### DESCRIPTION OF THE TASK
Without the pictures, copy the entries below word for word.

### RECORDS PROVIDED
+===+
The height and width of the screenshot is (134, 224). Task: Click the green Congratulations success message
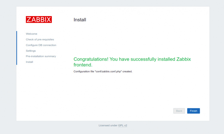coord(132,62)
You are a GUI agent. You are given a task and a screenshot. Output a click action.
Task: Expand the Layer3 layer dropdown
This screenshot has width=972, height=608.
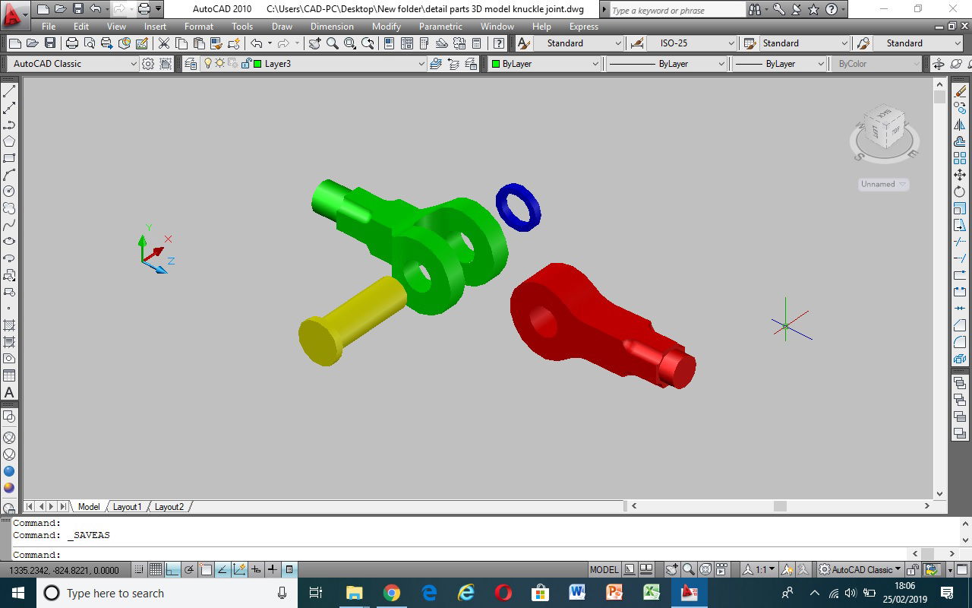tap(421, 64)
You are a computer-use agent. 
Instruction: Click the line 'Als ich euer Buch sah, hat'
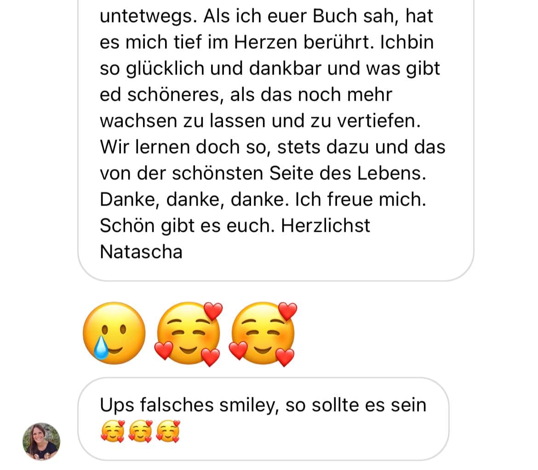tap(318, 16)
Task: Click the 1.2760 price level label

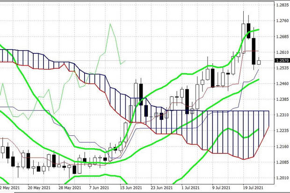Action: pos(282,21)
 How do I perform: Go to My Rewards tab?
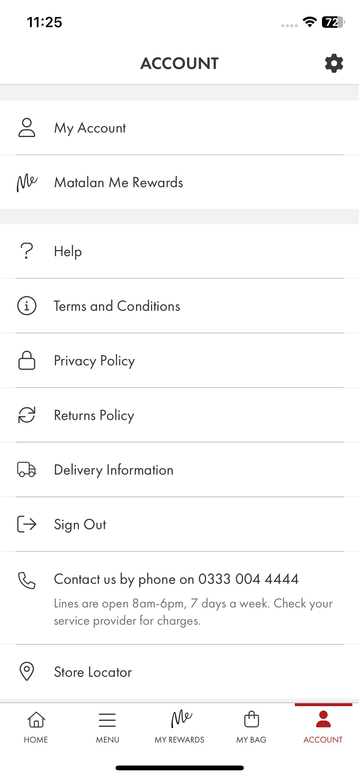(179, 727)
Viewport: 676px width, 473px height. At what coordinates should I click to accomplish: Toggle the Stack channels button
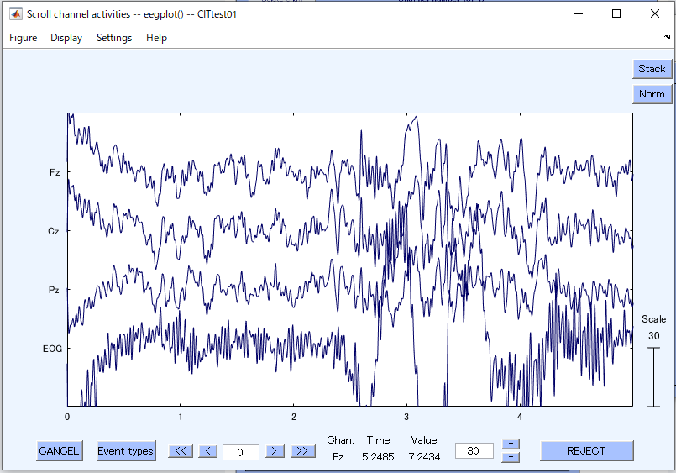click(652, 69)
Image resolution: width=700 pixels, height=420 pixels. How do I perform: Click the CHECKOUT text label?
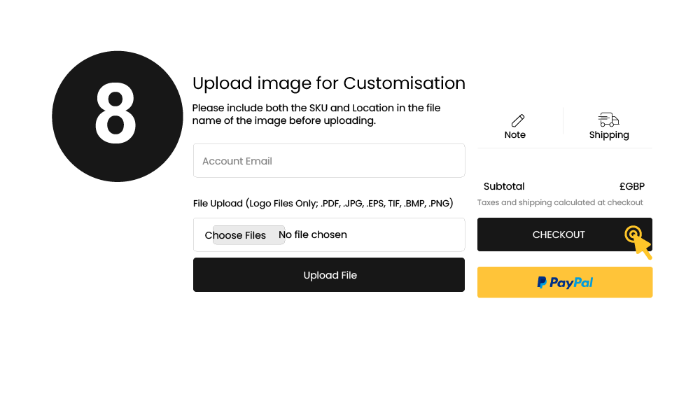coord(559,235)
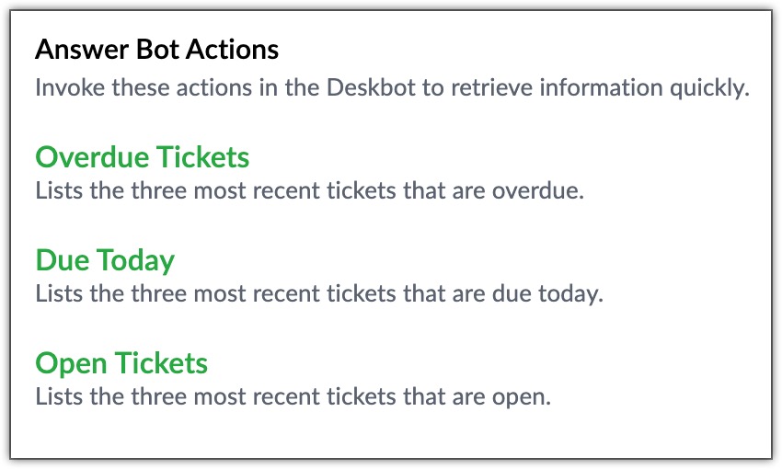The height and width of the screenshot is (469, 782).
Task: Click the description under Open Tickets
Action: point(293,397)
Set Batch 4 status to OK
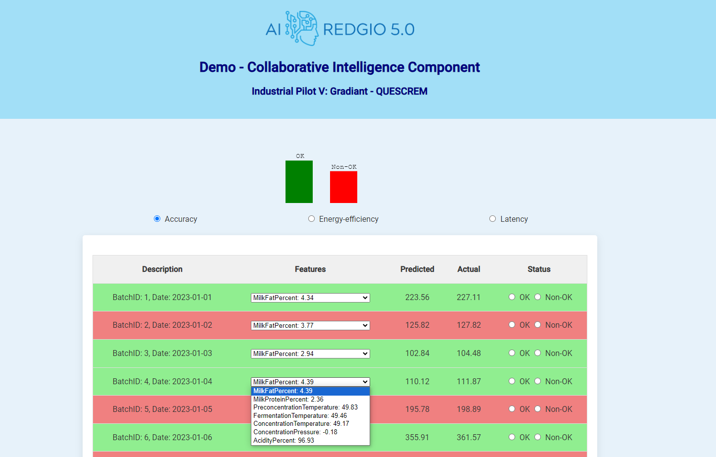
+===+
### WORKED SOLUTION
The height and width of the screenshot is (134, 224). Task: Click the green Congratulations success message
coord(132,62)
You are a GUI agent. You are given a task and a screenshot. Output a click action.
Task: Expand the Layer3 layer dropdown
This screenshot has width=972, height=608.
tap(421, 64)
You are a computer-use agent. 
Instruction: Click the line 'Als ich euer Buch sah, hat'
tap(318, 16)
Task: Click the 1.2760 price level label

Action: pos(282,21)
 How do I perform: Go to My Rewards tab?
(179, 727)
Viewport: 676px width, 473px height. At what coordinates should I click to accomplish: Toggle the Stack channels button
click(652, 69)
Image resolution: width=700 pixels, height=420 pixels. How do I perform: Click the CHECKOUT text label?
coord(559,235)
The height and width of the screenshot is (469, 782).
Task: Click the description under Open Tickets
Action: point(293,397)
Set Batch 4 status to OK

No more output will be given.